__Records from a data collection__
____

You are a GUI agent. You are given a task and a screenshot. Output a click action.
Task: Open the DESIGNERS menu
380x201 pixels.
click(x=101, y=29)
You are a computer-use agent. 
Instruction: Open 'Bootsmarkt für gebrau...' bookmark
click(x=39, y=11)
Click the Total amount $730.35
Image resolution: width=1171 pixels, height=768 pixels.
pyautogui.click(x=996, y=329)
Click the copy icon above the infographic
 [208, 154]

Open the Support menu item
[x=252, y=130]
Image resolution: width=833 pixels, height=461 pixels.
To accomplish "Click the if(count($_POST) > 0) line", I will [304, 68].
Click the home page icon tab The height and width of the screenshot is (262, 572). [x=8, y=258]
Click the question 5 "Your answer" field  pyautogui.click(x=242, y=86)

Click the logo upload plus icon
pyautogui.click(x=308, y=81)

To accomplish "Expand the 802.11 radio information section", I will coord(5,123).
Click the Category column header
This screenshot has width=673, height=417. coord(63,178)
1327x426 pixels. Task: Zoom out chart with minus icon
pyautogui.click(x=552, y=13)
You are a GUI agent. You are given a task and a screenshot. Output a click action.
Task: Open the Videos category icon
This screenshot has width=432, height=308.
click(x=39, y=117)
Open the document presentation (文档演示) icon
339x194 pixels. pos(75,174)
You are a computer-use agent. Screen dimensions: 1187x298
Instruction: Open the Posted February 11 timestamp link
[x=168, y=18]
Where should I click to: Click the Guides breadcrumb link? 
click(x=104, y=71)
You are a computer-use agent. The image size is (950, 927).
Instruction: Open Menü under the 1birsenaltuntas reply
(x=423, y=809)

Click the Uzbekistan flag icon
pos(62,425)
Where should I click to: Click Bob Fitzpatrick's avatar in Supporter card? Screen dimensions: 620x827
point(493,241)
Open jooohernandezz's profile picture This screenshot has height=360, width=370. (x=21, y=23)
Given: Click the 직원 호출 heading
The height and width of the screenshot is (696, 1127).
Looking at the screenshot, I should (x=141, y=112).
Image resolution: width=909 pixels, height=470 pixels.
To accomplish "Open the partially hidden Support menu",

____

__Task instructions__
Nothing but a number is expected here: the number of lines above that hold the word "accomplish".

__Solution for this task__
3